At the outset, the Directorate does not agree with the complainant’s approach of lumping USN and Biogen rulings together for the sake of sanctions. While Biogen is a product / brand of USN, it appears to be separately managed, and at all instances, the ASA has dealt with Biogen staff, and not USN. In addition, the circumstances do not suggest that USN is advertising various products (including Biogen) in its advertising. The disputes brought before the ASA on Biogen products have always related to ads for and by Biogen only. It would therefore be unreasonable, based on the information at hand, to hold Biogen accountable for the USN indiscretions referred to by the complainant. The Directorate will therefore only consider this matter in relation to previous Biogen rulings.
In considering sanctions, the Directorate takes into account several factors; most notably the nature of the contravention, any history the respondent has with the ASA, as well as possible harm done to consumers or competitors as a result of non-compliance.
A preliminary search on the ASA’s electronic archives shows that in the past 12 months there has been only one ruling against the respondent, being the original ruling in this matter. Since then, the respondent has been found in breach on one occasion.
Objectively speaking, this does not appear to warrant severe sanctions, and does not suggest a deliberate intent to circumvent the ASA rulings or contravene the Code.
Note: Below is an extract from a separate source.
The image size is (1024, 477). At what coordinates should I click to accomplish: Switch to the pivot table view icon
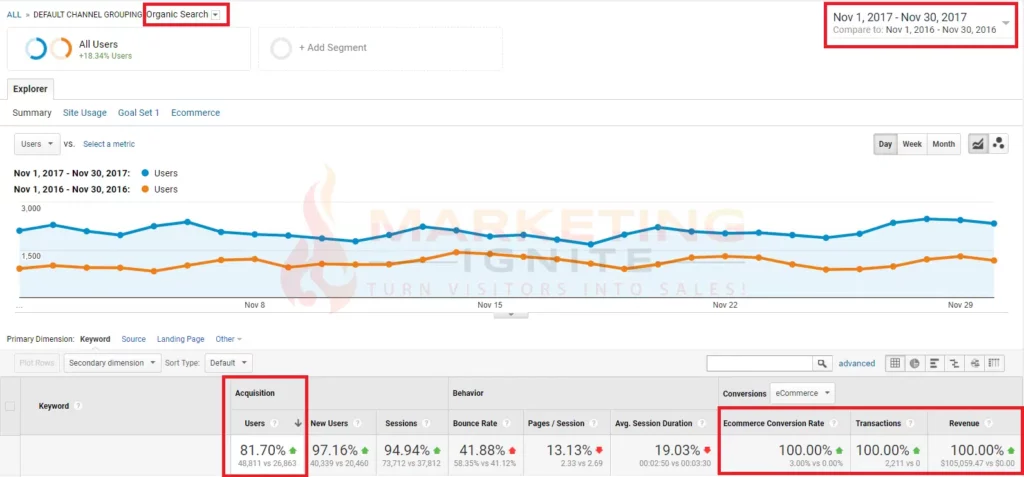[x=993, y=363]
Having said this, the Directorate is reluctant to merely excuse the non-compliance, especially as the breach ruling pointed out that “The advertisement originally ruled against, and the one currently complained of are virtually identical”. The Code places the onus of compliance squarely at the door of the respondent. Any sanction imposed, would ideally serve as educational, rather than punitive at this time.
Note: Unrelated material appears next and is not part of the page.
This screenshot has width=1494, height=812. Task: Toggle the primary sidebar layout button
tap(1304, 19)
Weighing up the issues and relevant factors, the Directorate is of the view that a sanction in terms of Clause 14.2 of the Procedural Guide is warranted at this time.
In terms of this sanction, the respondent is ordered to submit the proposed amendment, original advertisement and the relevant ASA rulings to the ACA Advisory Service for pre-publication advice before making efficacy claims for its Biogen product. This is a once-off sanction, and the respondent should retain proof of its approval from the ACA Advisory Services, in the event of further disputes being lodged with the ASA.